This report presents the first published findings from the 1995 School Crime Supplement (SCS) to the National Crime Victimization Survey (NCVS) in addition to findings from a reanalysis of the 1989 SCS. Because of the issue's obvious importance to students, parents, educators, and policymakers, this first report focuses on the reported prevalence of crime in America's schools. More specifically, it explores student reports of victimization, drug availability, street gang presence, and gun presence at school.
One important finding that emerged from comparing estimates from the two time points was that more students were exposed to certain problems at school in 1995 than in 1989. As compared to students in 1989, students in 1995 were more likely to report that they had experienced violent victimization, could obtain drugs, and were aware of street gangs at school.
A second key finding was that various types of problems tended to co-exist. For instance, student reports of drug availability, street gang presence, and gun presence at school were all related to student reports of having experienced violent victimization at school. Reports of having experienced violent victimization were higher among students who reported that drugs were available than among students who reported that they were not. In addition, students who reported that street gangs were present were more likely than students who reported that they were not present to say that they had been violently victimized. Finally, students who reported seeing another student with a gun were more likely to say that they had experienced violent victimization than students who had not seen another student with a gun.

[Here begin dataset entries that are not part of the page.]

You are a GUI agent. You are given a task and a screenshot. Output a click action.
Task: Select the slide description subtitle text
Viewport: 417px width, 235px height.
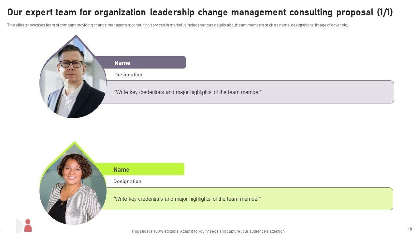tap(178, 25)
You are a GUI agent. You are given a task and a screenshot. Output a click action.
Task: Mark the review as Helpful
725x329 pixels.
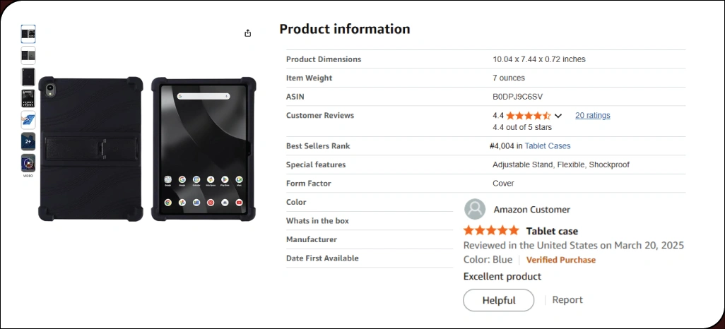[498, 300]
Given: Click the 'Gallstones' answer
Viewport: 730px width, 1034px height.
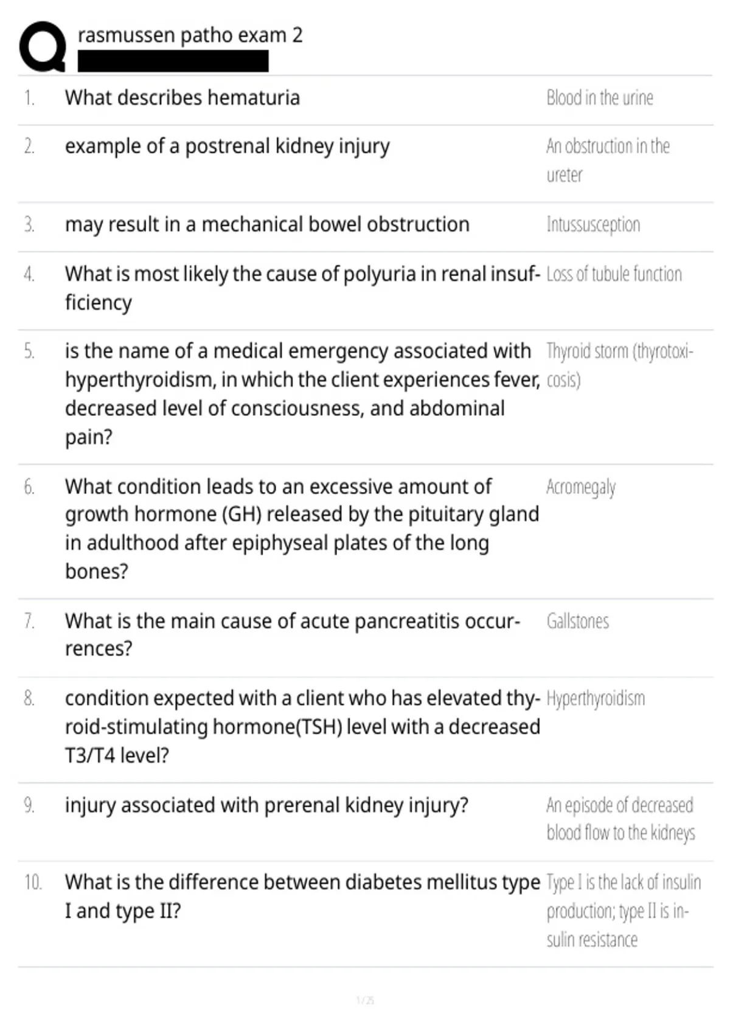Looking at the screenshot, I should 577,622.
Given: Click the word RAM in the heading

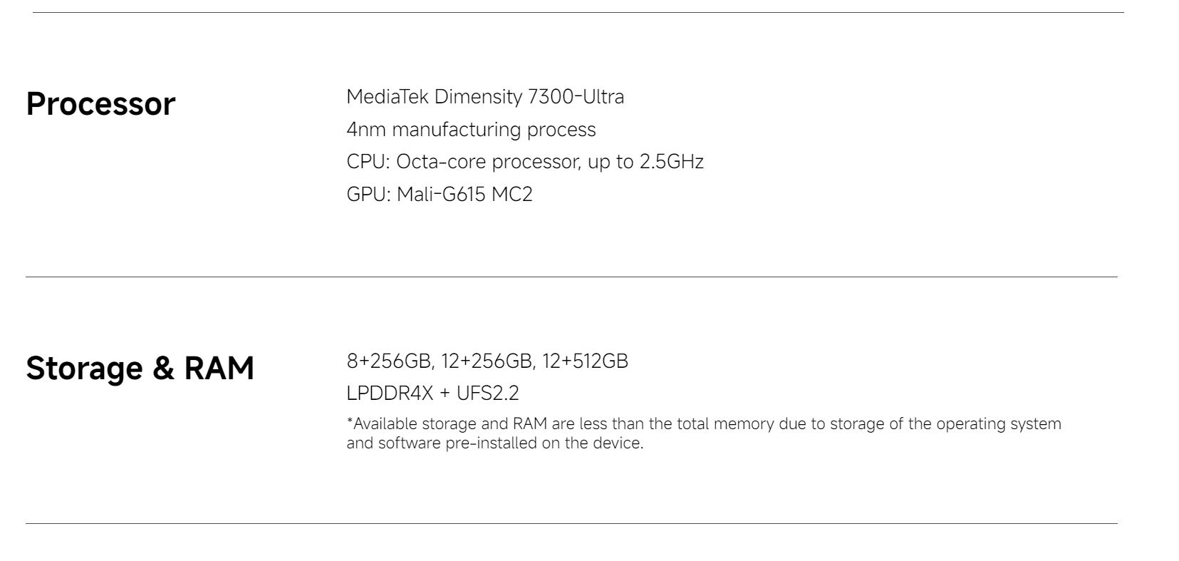Looking at the screenshot, I should [219, 369].
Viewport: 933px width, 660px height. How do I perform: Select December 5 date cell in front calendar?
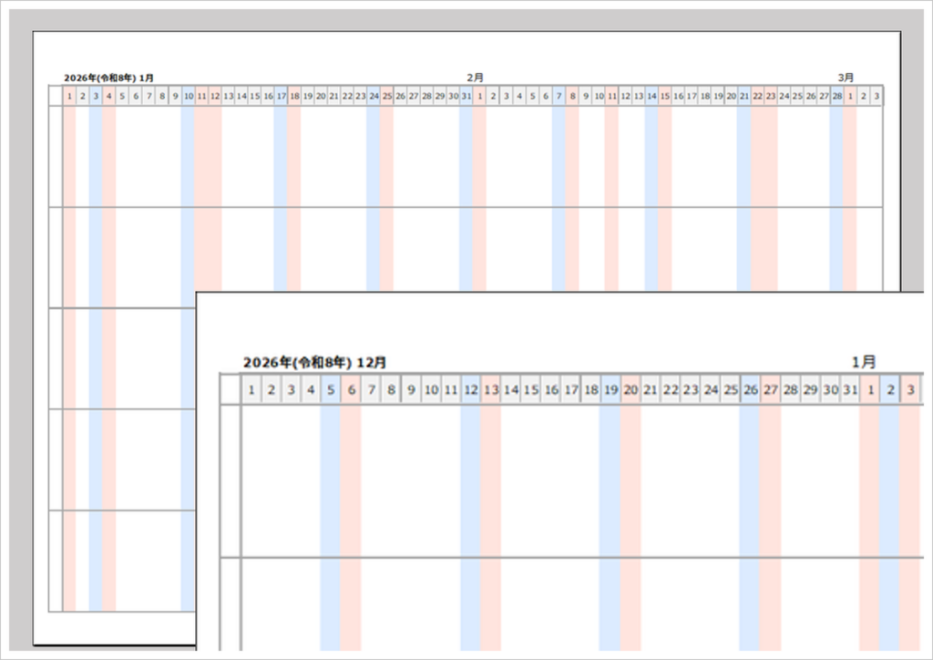pyautogui.click(x=330, y=390)
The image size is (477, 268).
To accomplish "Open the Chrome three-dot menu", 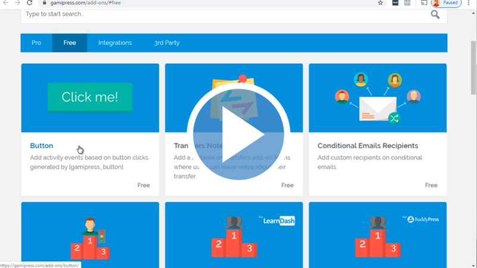I will pyautogui.click(x=469, y=3).
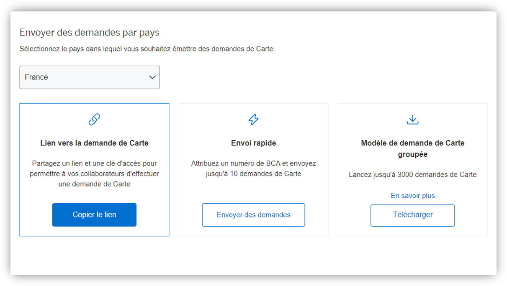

Because of the exploratory nature of this report, the crime variables were studied using bivariate analyses only. Future research will apply multivariate approaches to the data to help better understand possible interactions and patterns. Also, because the report focused on the important issues of school crime, it did not exhaustively cover all of the topics addressed by the data bases. Such topics as safety measures taken by schools to prevent crime, student avoidance of places in or near school because of fear of attack, and student perceptions of rule enforcement at school will form the basis of future work. It is the intent of both NCES and BJS to continue what has been a successful collaborative effort to conduct some of this research.